═══ Records supplied

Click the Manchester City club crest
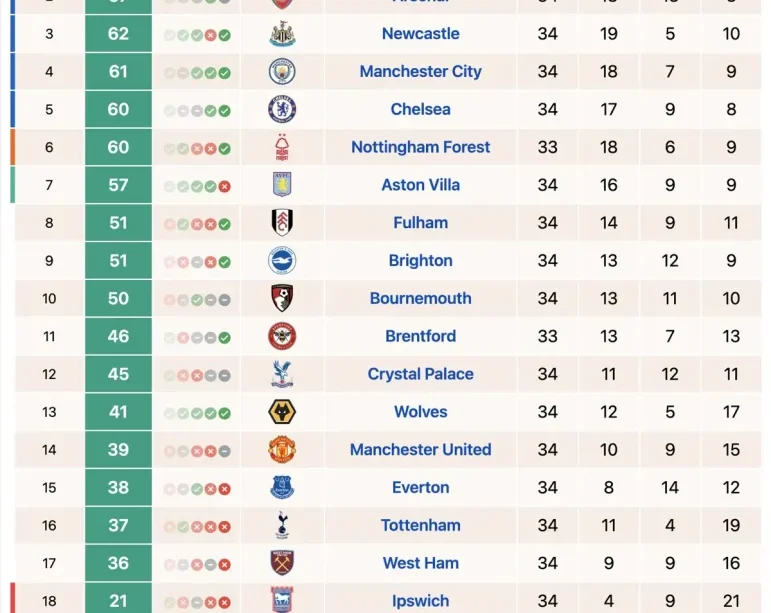771x613 pixels. [282, 71]
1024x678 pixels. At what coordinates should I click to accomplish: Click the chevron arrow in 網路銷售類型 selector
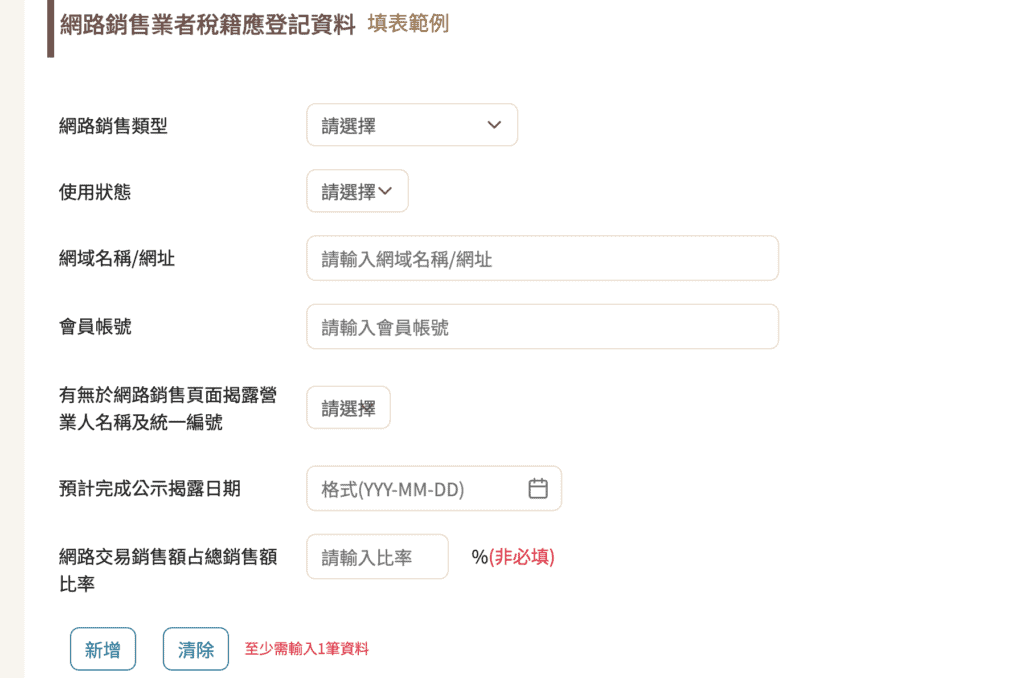click(494, 125)
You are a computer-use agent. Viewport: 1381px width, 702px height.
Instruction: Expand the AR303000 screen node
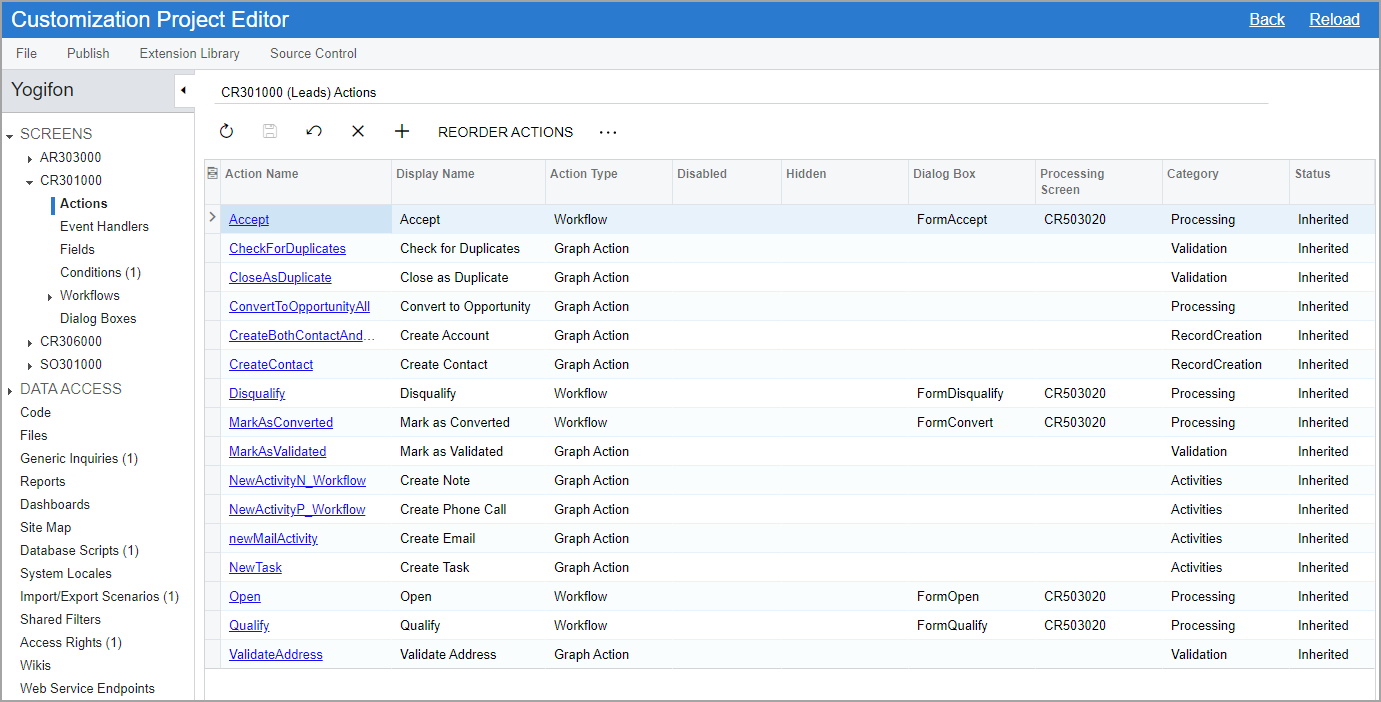point(30,158)
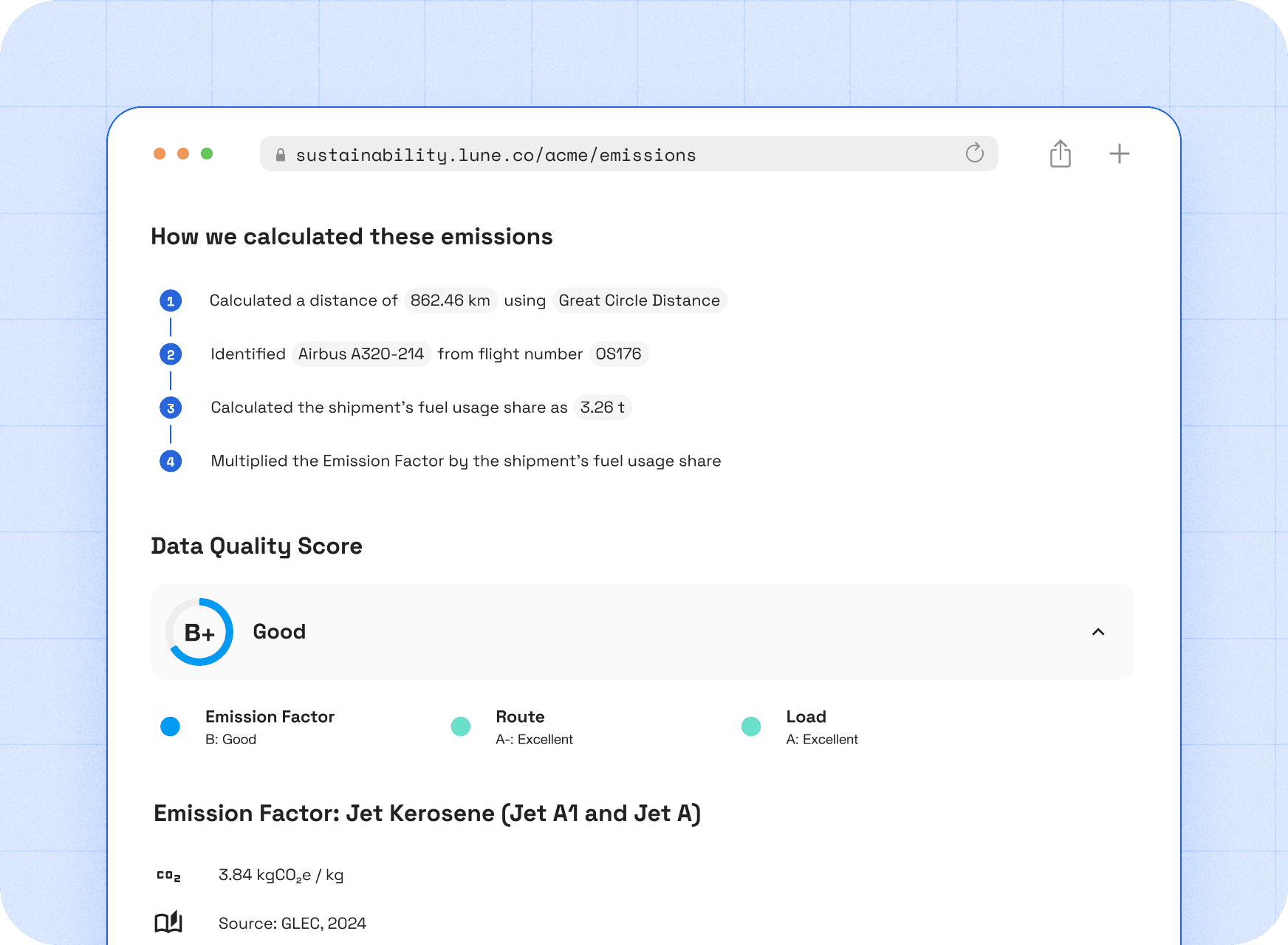Click the share icon in browser toolbar
The image size is (1288, 945).
point(1060,154)
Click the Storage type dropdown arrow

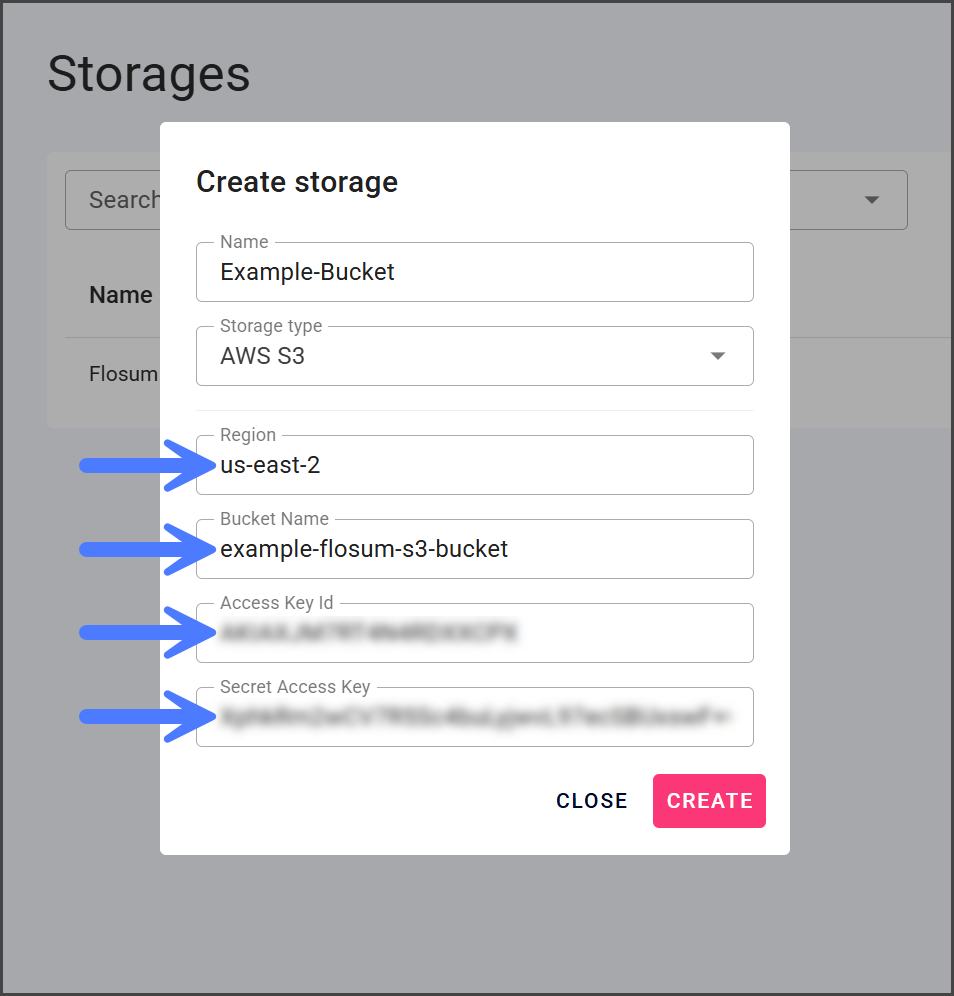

══════

### What you are asked to do
In your reply, please set down exactly the lines from the one containing "Instruction: Expand the AR303000 screen node" through the end of the records, with the pictures left out.

### Response area
Instruction: Expand the AR303000 screen node
point(30,158)
Click the share icon in browser toolbar
The image size is (1288, 945).
point(1060,154)
Click the Storage type dropdown arrow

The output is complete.